▸ **Selected text**
These are thing called we call also
pseudo oracles and because they can
produce or they can predict some
properties of antibodies including
including expression levels uh
non-specificity binding affinity etc.
And these predictive properties are then
uh used to rank designs uh in a thing we
call active learning such that we
maximize the expected improvement
compared to the seed antibbody right. Um
after ranking uh we uh decide on the
number of designs we want to send to the
lab. uh first we do send the designs for
like to twist to get the the the
molecules to measure the expression and
then uh after that we can measure the
binding affinity against the target uh
using SPR or surface plasma resonance
and of course we can do also additional
functional screening and other uh
characterization of these antibodies.

▸ **Data excerpts**
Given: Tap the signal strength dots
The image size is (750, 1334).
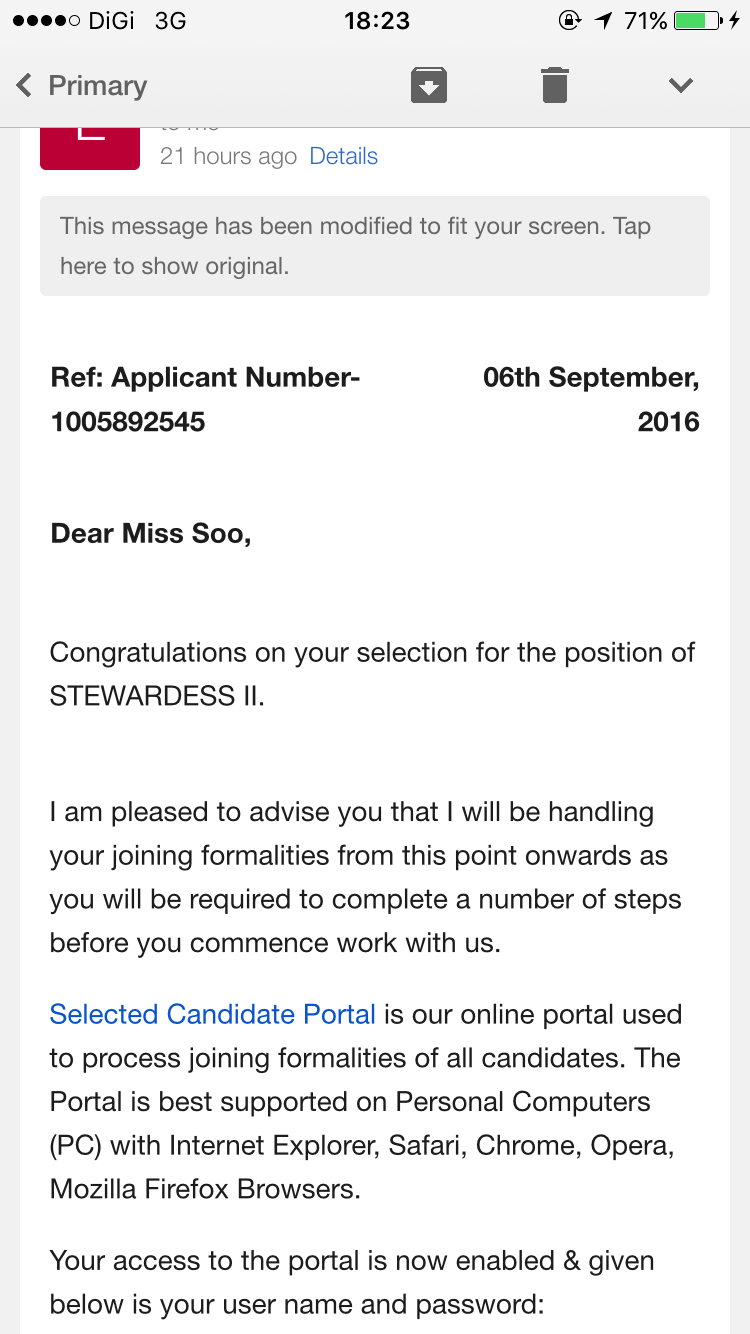Looking at the screenshot, I should (45, 21).
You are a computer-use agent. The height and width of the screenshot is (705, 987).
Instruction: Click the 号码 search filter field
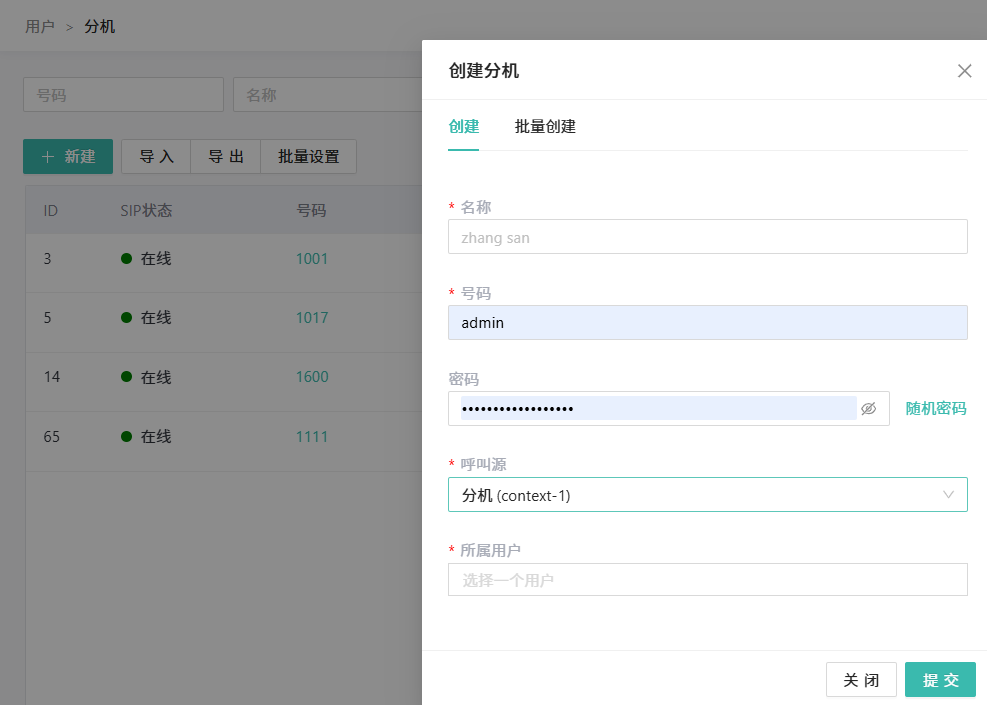tap(123, 95)
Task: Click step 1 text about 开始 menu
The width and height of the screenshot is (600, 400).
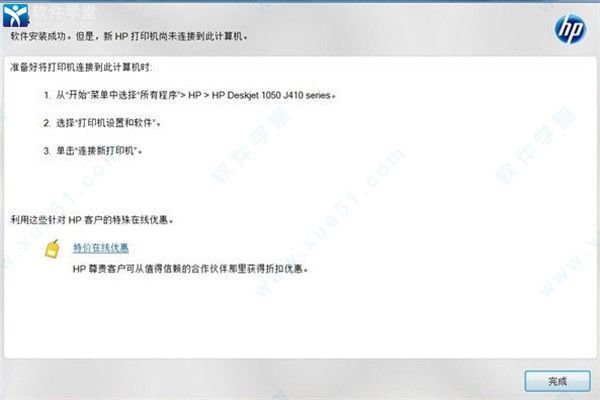Action: point(196,95)
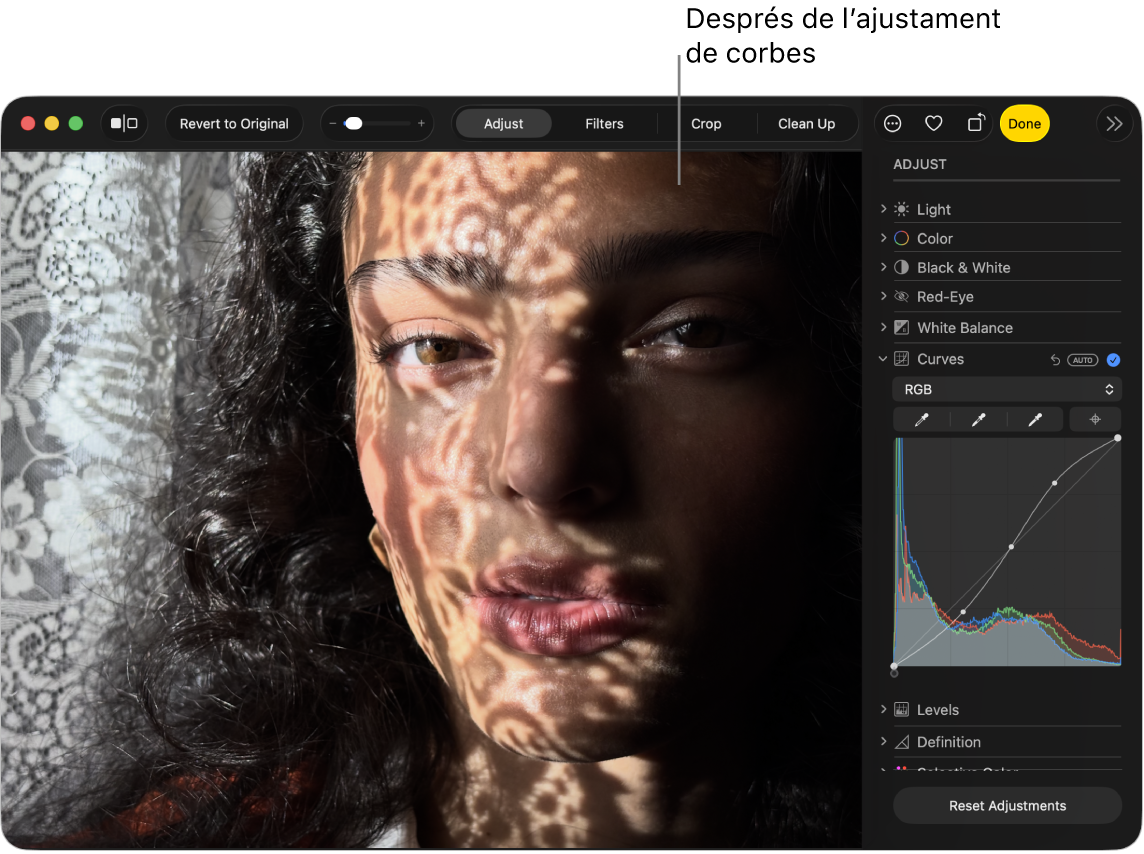This screenshot has width=1144, height=854.
Task: Disable the Curves adjustment blue checkmark
Action: pos(1113,360)
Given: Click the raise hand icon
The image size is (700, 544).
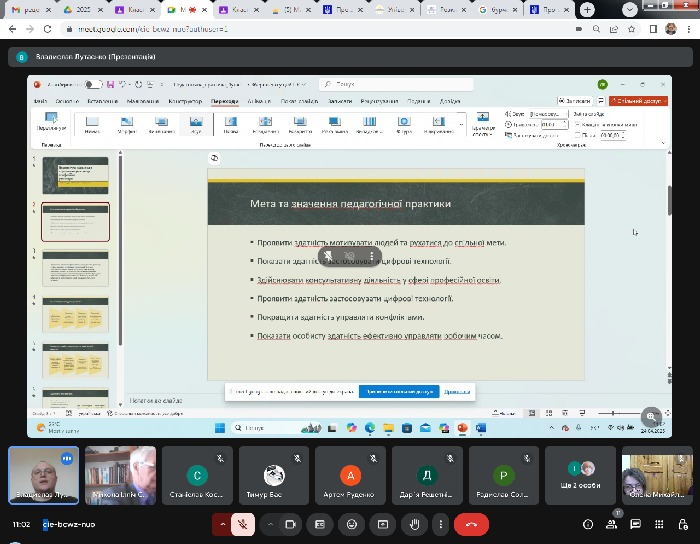Looking at the screenshot, I should click(414, 524).
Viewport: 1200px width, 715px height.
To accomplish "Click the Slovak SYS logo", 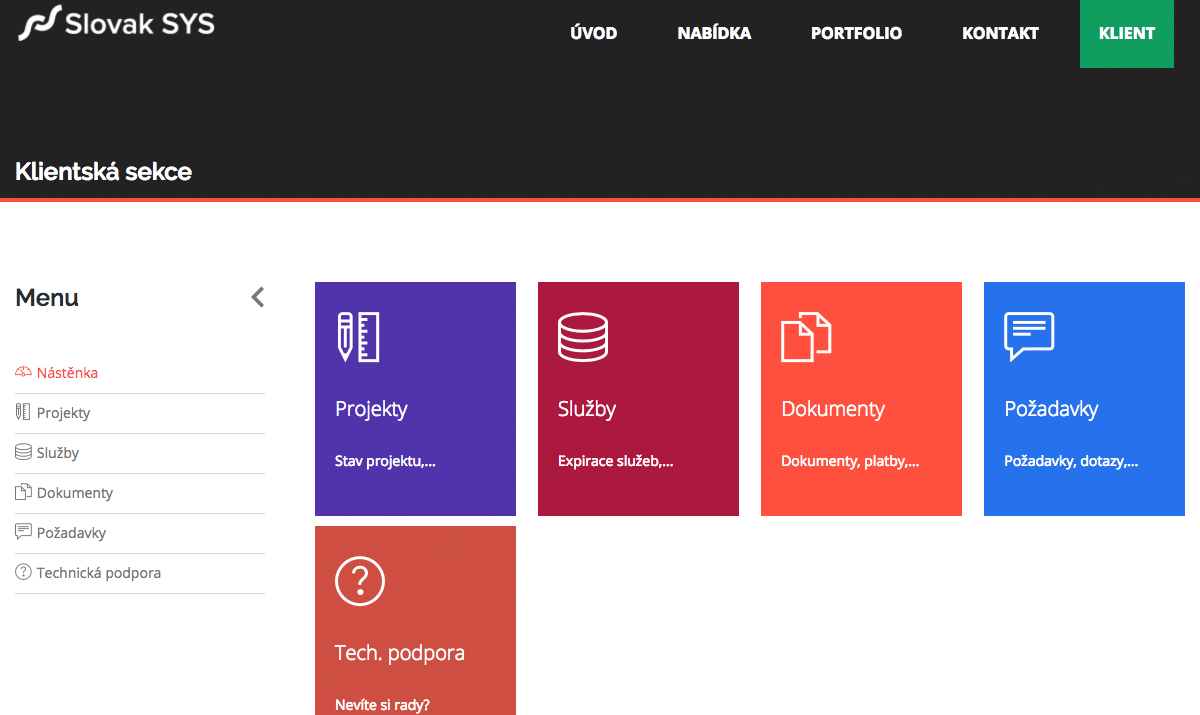I will [116, 23].
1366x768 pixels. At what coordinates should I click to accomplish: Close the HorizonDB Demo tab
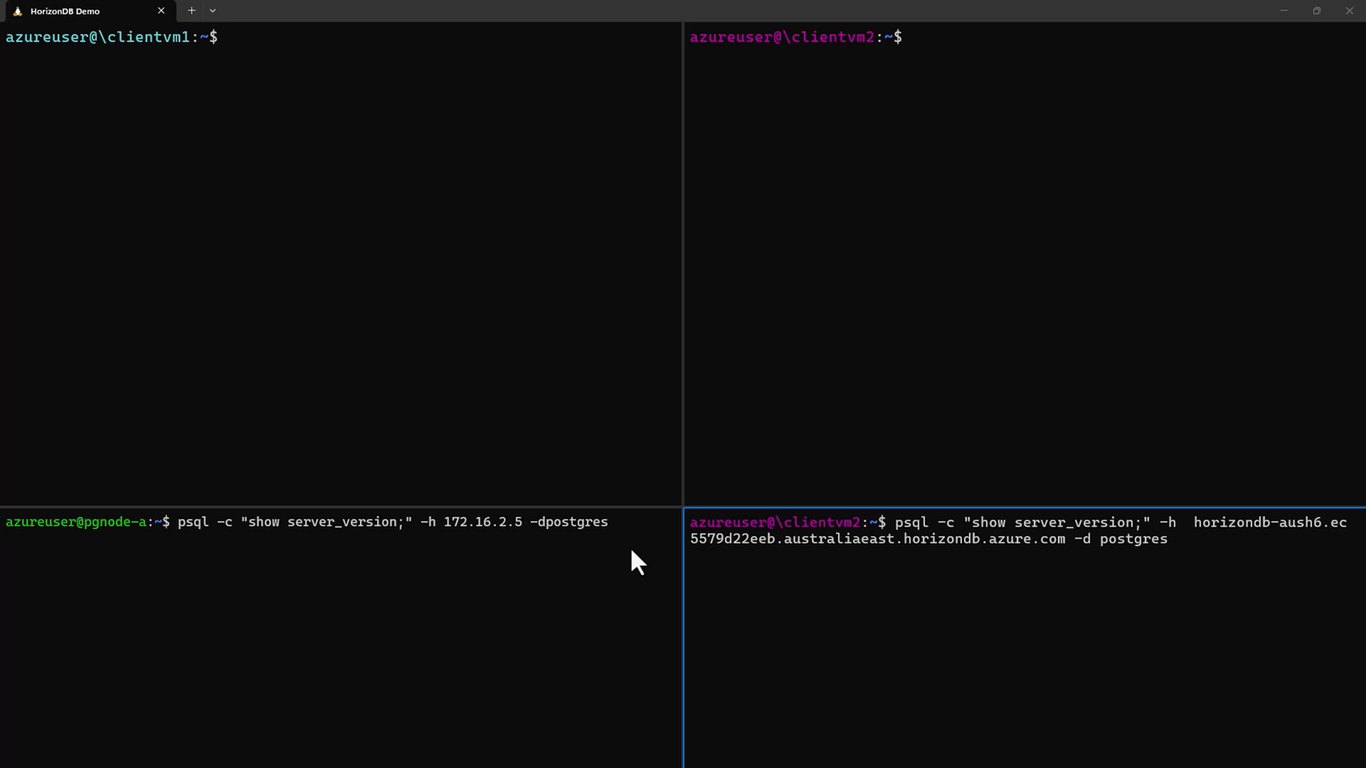click(x=161, y=11)
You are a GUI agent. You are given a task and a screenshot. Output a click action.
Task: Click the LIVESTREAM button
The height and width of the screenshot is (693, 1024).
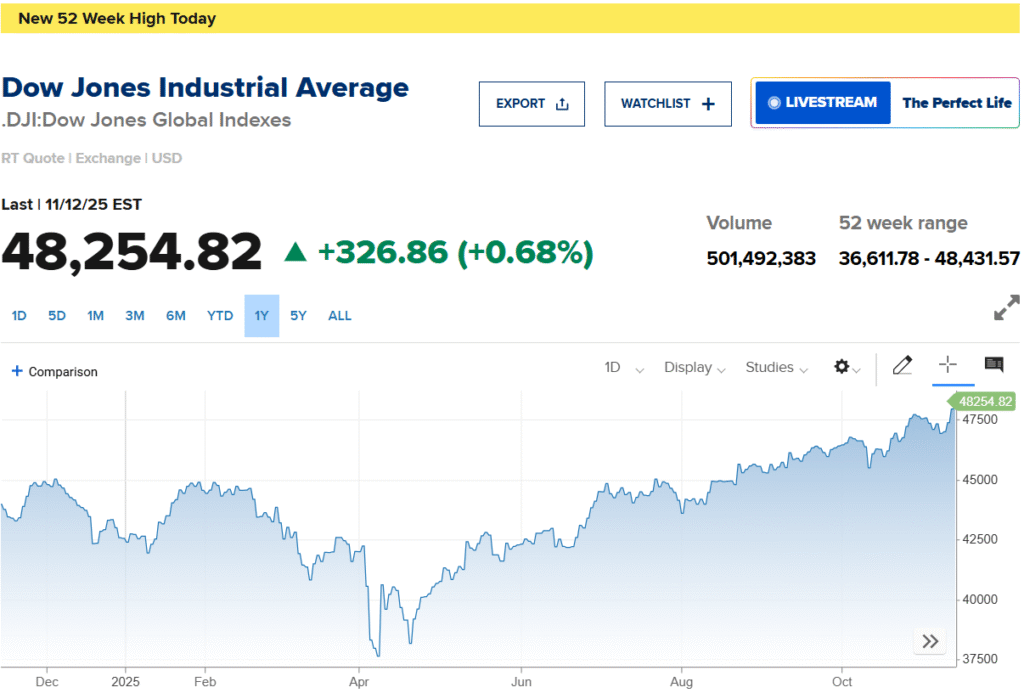pos(822,103)
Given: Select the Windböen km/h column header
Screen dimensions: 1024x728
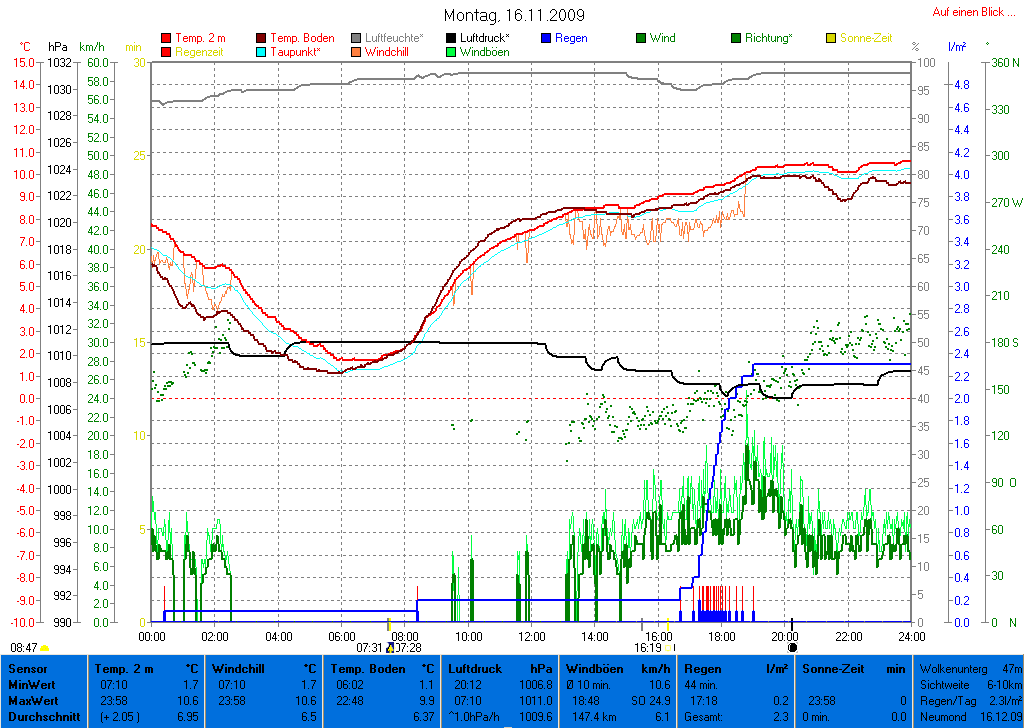Looking at the screenshot, I should 618,667.
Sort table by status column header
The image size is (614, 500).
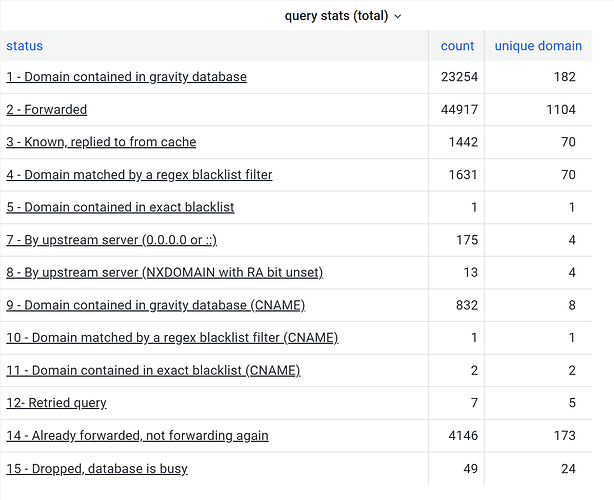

▸ **Questions to answer**
• A. In the antibody design passage, which antibody properties can the pseudo oracles predict?
• B. Please explain, in one to three sentences, why the antibody design passage ranks designs using the predicted properties.

▸ **Results in order**
• A. Expression levels, non-specificity, and binding affinity.

• B. The predicted properties are used to rank designs through active learning. The goal is to maximize the expected improvement over the seed antibody.